Problem statement:
When you reach the line with "You are a GUI", start repeating the lines exactly and keep going to the end of the records, but drop every picture.
-- Exercise materials follows --
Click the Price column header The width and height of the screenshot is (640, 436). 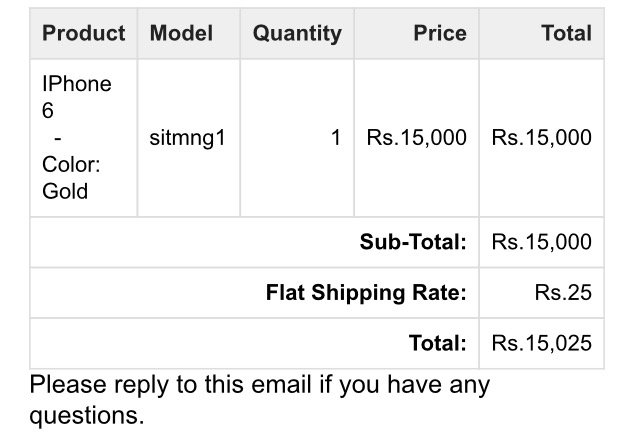click(x=440, y=33)
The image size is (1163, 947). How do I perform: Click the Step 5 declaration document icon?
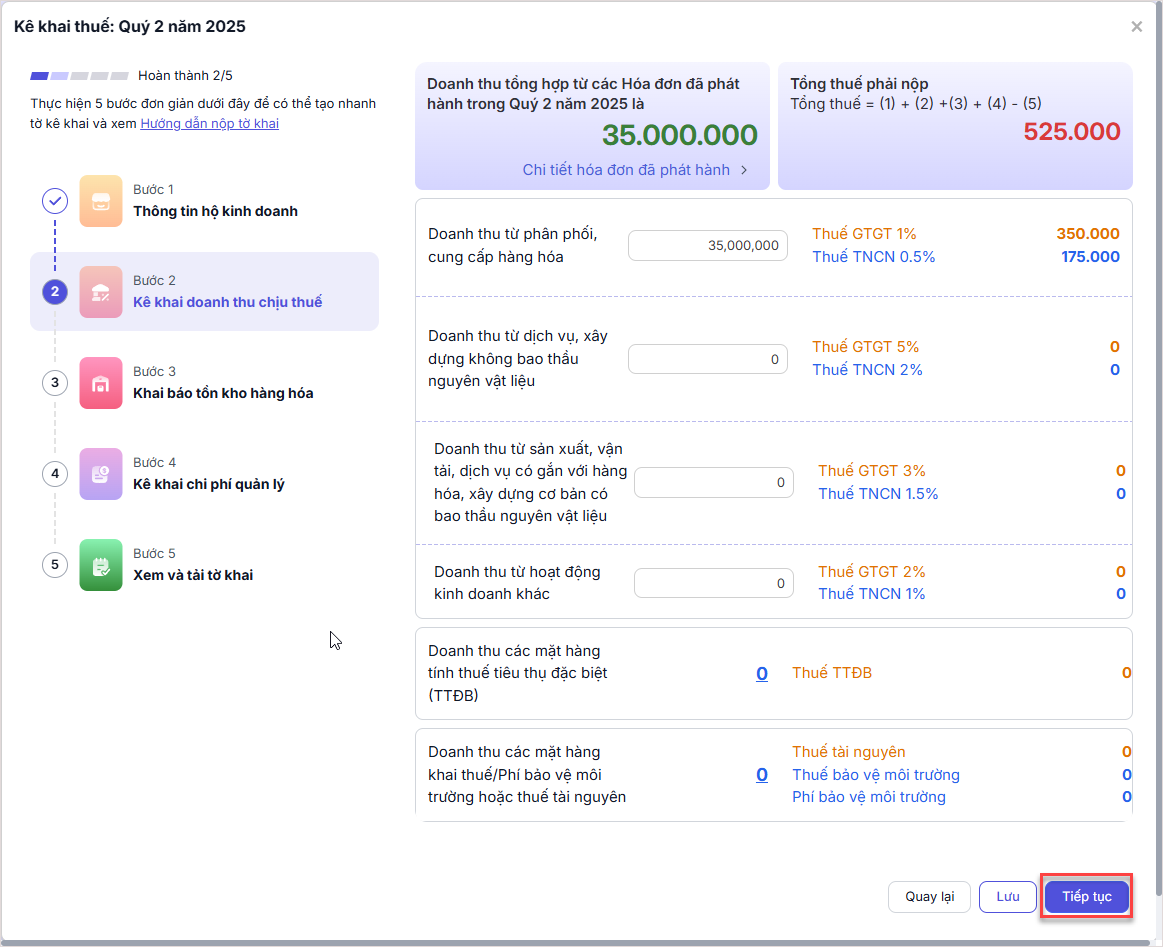[x=100, y=565]
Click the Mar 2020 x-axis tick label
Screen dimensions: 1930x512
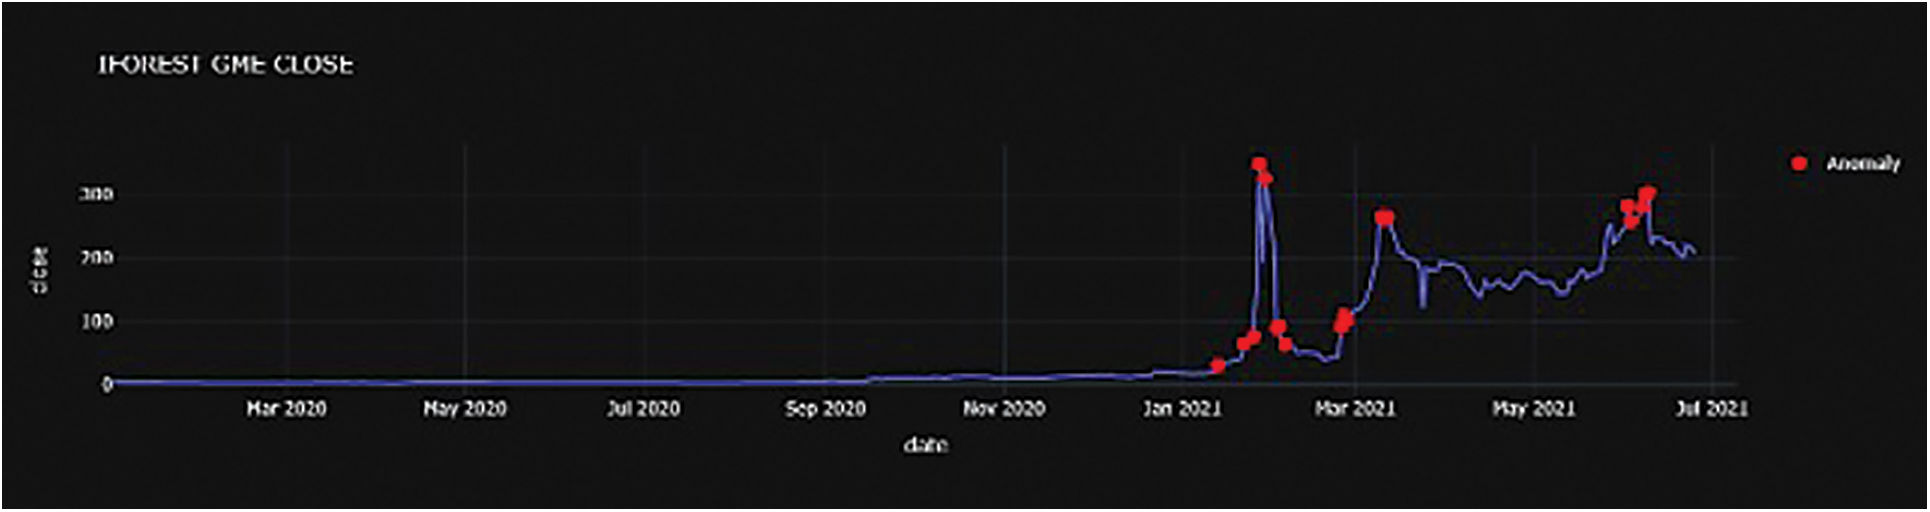coord(286,409)
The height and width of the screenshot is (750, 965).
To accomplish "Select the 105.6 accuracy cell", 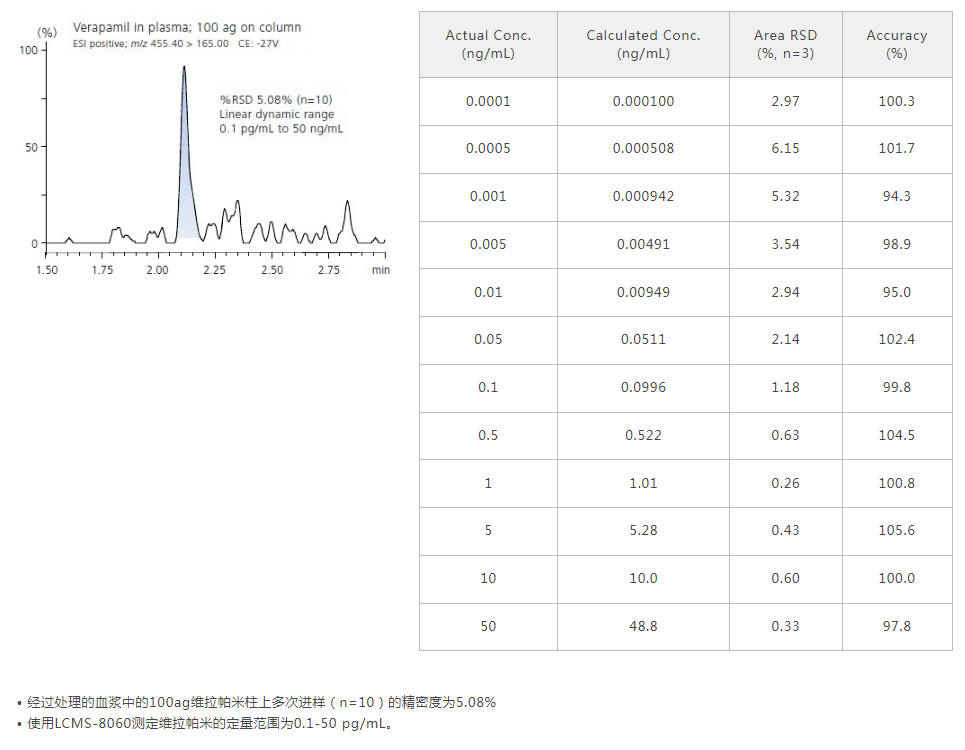I will [896, 530].
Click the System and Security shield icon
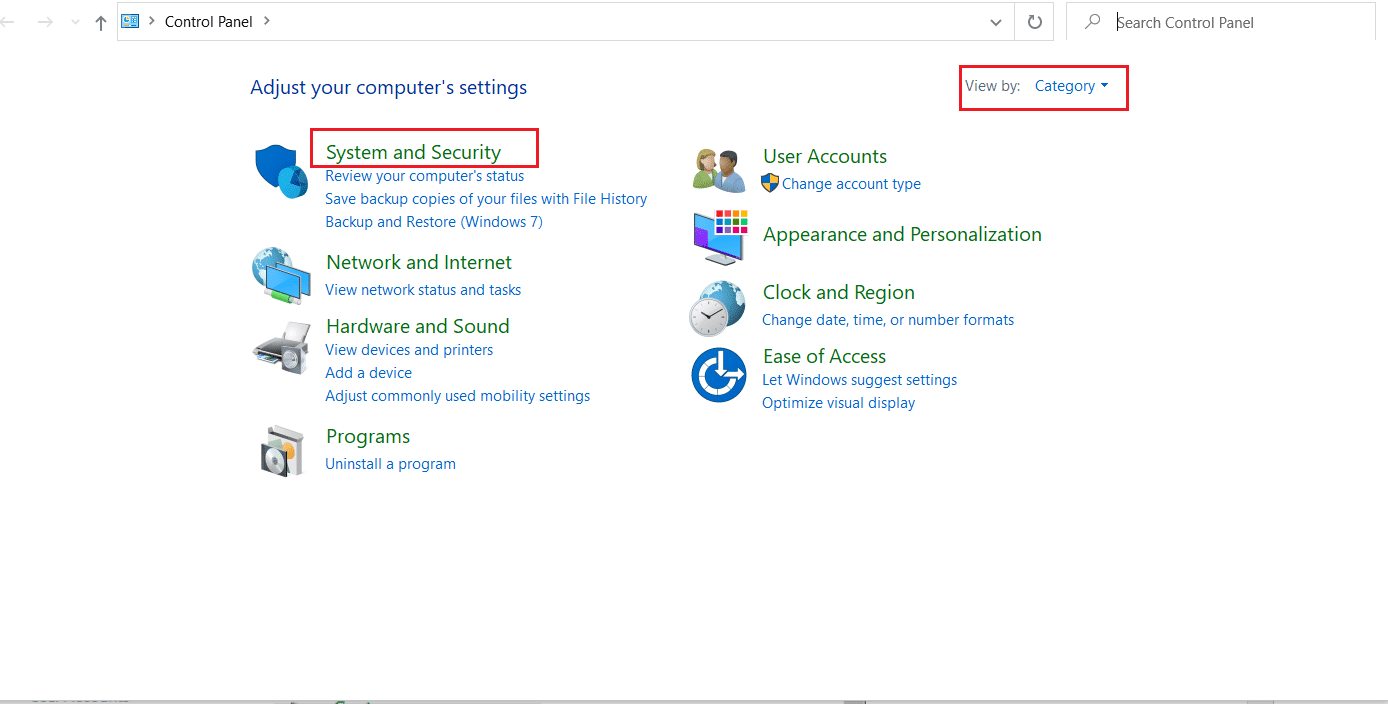The height and width of the screenshot is (704, 1388). [280, 170]
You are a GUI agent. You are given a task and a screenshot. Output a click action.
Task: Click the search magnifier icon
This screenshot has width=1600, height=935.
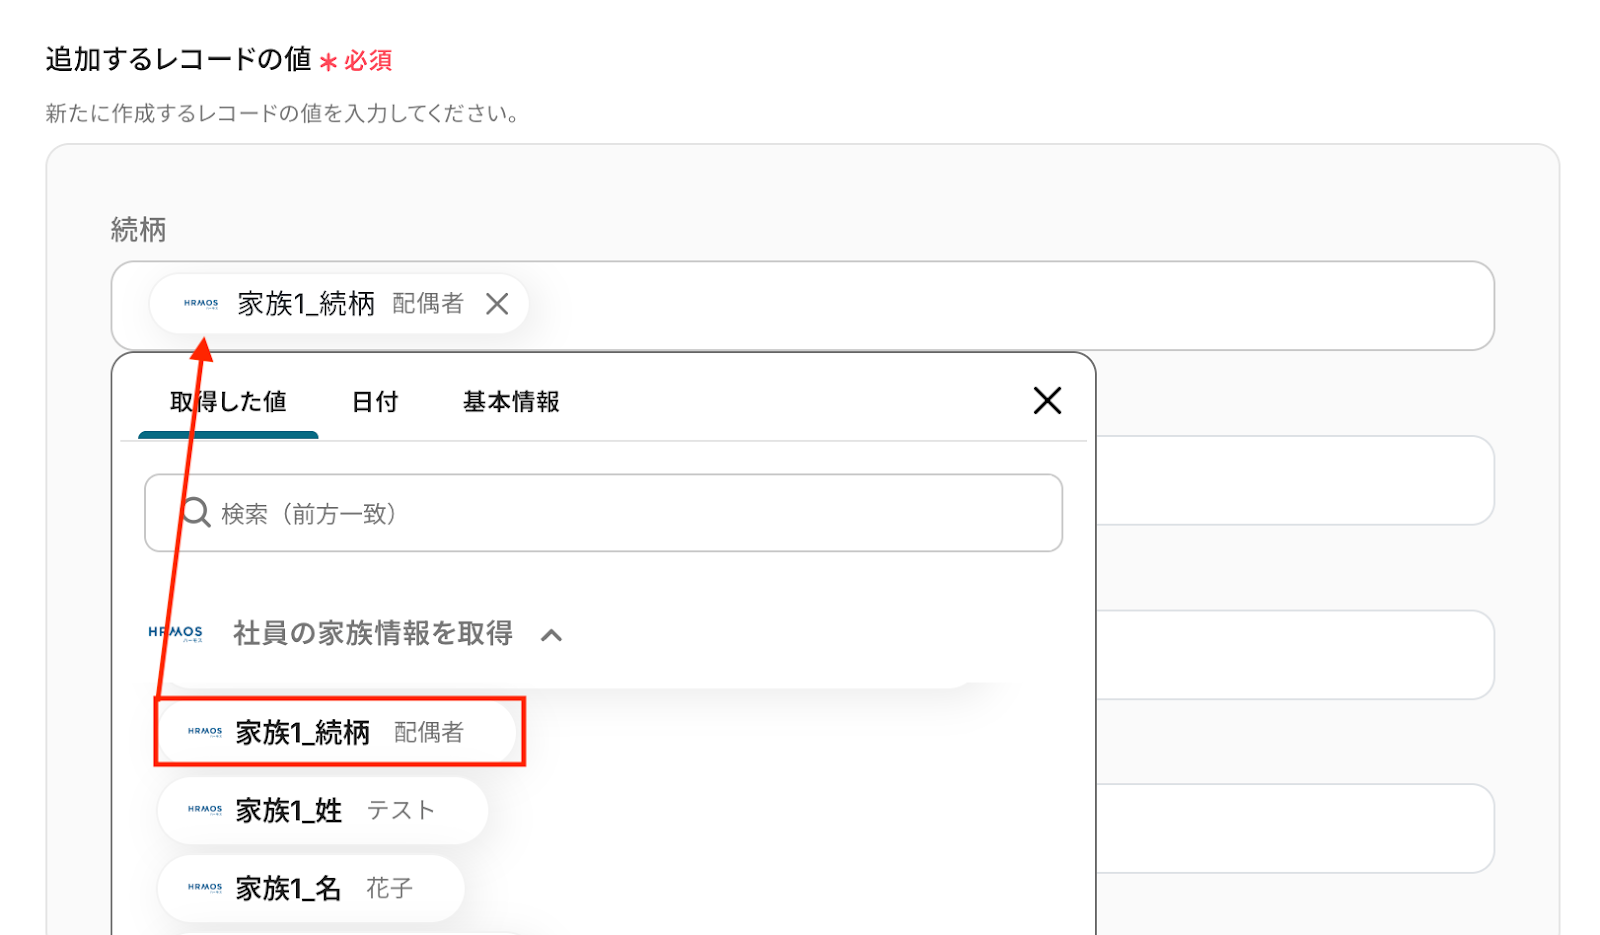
-- Exercise materials concluded --
Response box:
You are a GUI agent. You are given a task and a screenshot. Output a click action.
Task: Click the search magnifier icon
This screenshot has width=1600, height=935.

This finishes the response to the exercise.